- _DATA SUPPLIED_:

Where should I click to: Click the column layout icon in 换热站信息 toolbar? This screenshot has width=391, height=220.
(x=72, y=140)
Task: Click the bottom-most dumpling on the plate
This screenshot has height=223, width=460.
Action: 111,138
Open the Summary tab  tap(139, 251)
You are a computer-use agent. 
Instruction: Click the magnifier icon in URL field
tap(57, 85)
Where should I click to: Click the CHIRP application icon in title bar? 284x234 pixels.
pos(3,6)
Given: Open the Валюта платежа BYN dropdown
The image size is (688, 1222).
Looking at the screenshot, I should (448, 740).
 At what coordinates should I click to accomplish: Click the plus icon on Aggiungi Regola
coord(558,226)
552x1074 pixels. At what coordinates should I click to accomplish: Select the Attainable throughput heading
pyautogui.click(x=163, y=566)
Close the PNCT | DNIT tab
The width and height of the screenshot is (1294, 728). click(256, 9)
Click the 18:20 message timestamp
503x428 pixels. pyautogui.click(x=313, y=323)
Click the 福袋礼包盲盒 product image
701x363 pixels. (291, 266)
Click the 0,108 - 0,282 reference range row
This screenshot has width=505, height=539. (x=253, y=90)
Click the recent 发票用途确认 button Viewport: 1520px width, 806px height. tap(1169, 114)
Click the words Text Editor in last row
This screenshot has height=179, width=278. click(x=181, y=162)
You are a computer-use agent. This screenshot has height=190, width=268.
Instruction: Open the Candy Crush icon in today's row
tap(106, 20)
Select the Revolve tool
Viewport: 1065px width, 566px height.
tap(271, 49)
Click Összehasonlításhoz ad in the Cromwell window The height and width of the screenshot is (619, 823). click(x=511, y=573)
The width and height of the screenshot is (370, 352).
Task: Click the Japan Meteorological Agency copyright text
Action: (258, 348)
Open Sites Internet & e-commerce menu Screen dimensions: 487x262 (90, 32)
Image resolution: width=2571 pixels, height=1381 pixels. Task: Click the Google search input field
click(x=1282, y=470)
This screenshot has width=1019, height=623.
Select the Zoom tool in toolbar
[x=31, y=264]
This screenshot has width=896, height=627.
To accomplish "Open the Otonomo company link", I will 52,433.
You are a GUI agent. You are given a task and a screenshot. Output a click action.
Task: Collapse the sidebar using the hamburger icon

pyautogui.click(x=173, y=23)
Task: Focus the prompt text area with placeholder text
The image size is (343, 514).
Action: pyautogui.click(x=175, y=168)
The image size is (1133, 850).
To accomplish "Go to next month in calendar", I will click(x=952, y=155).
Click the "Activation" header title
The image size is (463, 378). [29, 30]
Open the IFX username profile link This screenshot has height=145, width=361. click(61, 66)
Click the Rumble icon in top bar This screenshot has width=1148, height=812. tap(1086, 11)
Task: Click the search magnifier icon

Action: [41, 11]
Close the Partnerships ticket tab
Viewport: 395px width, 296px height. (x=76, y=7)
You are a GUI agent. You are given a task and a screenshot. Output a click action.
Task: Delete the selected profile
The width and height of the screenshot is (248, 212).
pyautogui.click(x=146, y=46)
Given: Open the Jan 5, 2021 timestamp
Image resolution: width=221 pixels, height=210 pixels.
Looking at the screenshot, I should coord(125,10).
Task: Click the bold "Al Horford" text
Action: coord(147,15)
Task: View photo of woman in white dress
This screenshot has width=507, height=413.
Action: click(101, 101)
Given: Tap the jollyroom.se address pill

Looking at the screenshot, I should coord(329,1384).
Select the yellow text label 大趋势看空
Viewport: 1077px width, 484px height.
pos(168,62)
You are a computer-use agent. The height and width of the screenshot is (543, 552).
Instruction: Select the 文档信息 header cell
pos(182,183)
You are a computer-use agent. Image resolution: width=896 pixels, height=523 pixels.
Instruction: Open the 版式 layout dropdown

- _TASK STATEMENT_:
Turn every line of the records above into a numbered list, leaving out the blank lines.

- _WRITTEN SOLUTION_:
1. Where should I click to: Click the column layout icon in 换热站信息 toolbar? This screenshot has width=391, height=220.
2. (x=72, y=140)
3. Task: Click the bottom-most dumpling on the plate
4. This screenshot has height=223, width=460.
5. Action: 111,138
6. Open the Summary tab  tap(139, 251)
7. You are a computer-use agent. 
8. Instruction: Click the magnifier icon in URL field
9. tap(57, 85)
10. Where should I click to: Click the CHIRP application icon in title bar? 284x234 pixels.
11. pos(3,6)
12. Given: Open the Валюта платежа BYN dropdown
13. The image size is (688, 1222).
14. Looking at the screenshot, I should (448, 740).
15.  At what coordinates should I click to accomplish: Click the plus icon on Aggiungi Regola
16. coord(558,226)
17. 552x1074 pixels. At what coordinates should I click to accomplish: Select the Attainable throughput heading
18. pyautogui.click(x=163, y=566)
19. Close the PNCT | DNIT tab
20. The width and height of the screenshot is (1294, 728). click(256, 9)
21. Click the 18:20 message timestamp
22. 503x428 pixels. pyautogui.click(x=313, y=323)
23. Click the 福袋礼包盲盒 product image
24. 701x363 pixels. (291, 266)
25. Click the 0,108 - 0,282 reference range row
26. This screenshot has width=505, height=539. (x=253, y=90)
27. Click the recent 发票用途确认 button Viewport: 1520px width, 806px height. tap(1169, 114)
28. Click the words Text Editor in last row
29. This screenshot has height=179, width=278. click(x=181, y=162)
30. You are a computer-use agent. This screenshot has height=190, width=268.
31. Instruction: Open the Candy Crush icon in today's row
32. tap(106, 20)
33. Select the Revolve tool
34. Viewport: 1065px width, 566px height.
35. tap(271, 49)
36. Click Összehasonlításhoz ad in the Cromwell window The height and width of the screenshot is (619, 823). click(x=511, y=573)
37. The width and height of the screenshot is (370, 352).
38. Task: Click the Japan Meteorological Agency copyright text
39. Action: (258, 348)
40. Open Sites Internet & e-commerce menu Screen dimensions: 487x262 (90, 32)
41. Image resolution: width=2571 pixels, height=1381 pixels. Task: Click the Google search input field
42. click(x=1282, y=470)
43. This screenshot has width=1019, height=623.
44. Select the Zoom tool in toolbar
45. [x=31, y=264]
46. This screenshot has width=896, height=627.
47. To accomplish "Open the Otonomo company link", I will 52,433.
48. You are a GUI agent. You are given a task and a screenshot. Output a click action.
49. Task: Collapse the sidebar using the hamburger icon
50. pyautogui.click(x=173, y=23)
51. Task: Focus the prompt text area with placeholder text
52. The image size is (343, 514).
53. Action: pyautogui.click(x=175, y=168)
54. The image size is (1133, 850).
55. To accomplish "Go to next month in calendar", I will click(x=952, y=155).
56. Click the "Activation" header title
57. The image size is (463, 378). [29, 30]
58. Open the IFX username profile link This screenshot has height=145, width=361. click(61, 66)
59. Click the Rumble icon in top bar This screenshot has width=1148, height=812. tap(1086, 11)
60. Task: Click the search magnifier icon
61. Action: [41, 11]
62. Close the Partnerships ticket tab
63. Viewport: 395px width, 296px height. (x=76, y=7)
64. You are a GUI agent. You are given a task and a screenshot. Output a click action.
65. Task: Delete the selected profile
66. The width and height of the screenshot is (248, 212).
67. pyautogui.click(x=146, y=46)
68. Given: Open the Jan 5, 2021 timestamp
69. Image resolution: width=221 pixels, height=210 pixels.
70. Looking at the screenshot, I should coord(125,10).
71. Task: Click the bold "Al Horford" text
72. Action: coord(147,15)
73. Task: View photo of woman in white dress
74. This screenshot has width=507, height=413.
75. Action: click(101, 101)
76. Given: Tap the jollyroom.se address pill
77. Looking at the screenshot, I should coord(329,1384).
78. Select the yellow text label 大趋势看空
79. Viewport: 1077px width, 484px height.
80. pos(168,62)
81. You are a computer-use agent. The height and width of the screenshot is (543, 552).
82. Instruction: Select the 文档信息 header cell
83. pos(182,183)
84. You are a computer-use agent. Image resolution: width=896 pixels, height=523 pixels.
85. Instruction: Open the 版式 layout dropdown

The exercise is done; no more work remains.